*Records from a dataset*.
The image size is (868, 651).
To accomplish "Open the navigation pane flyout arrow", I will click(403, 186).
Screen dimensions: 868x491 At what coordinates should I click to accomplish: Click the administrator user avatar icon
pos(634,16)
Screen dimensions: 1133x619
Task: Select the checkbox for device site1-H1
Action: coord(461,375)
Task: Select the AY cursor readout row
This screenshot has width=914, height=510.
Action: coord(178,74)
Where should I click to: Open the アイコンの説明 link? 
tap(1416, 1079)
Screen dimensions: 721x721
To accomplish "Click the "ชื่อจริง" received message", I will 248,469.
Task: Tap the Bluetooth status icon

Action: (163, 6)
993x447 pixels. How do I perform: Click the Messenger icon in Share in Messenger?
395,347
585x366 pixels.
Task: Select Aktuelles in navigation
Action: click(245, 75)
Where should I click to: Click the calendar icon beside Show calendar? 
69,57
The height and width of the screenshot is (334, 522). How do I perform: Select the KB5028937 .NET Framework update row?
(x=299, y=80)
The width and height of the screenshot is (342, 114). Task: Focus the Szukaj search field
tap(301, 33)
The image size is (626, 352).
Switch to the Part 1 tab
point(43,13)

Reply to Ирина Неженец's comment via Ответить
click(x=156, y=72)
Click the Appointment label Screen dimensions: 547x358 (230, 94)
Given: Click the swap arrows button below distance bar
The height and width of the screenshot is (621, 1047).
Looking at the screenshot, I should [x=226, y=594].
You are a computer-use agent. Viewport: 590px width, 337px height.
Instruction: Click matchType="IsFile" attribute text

*Try it*. Across the entries above, work out the count of lines that hold the word "size", and state that number alone.

*Answer to the problem*. 2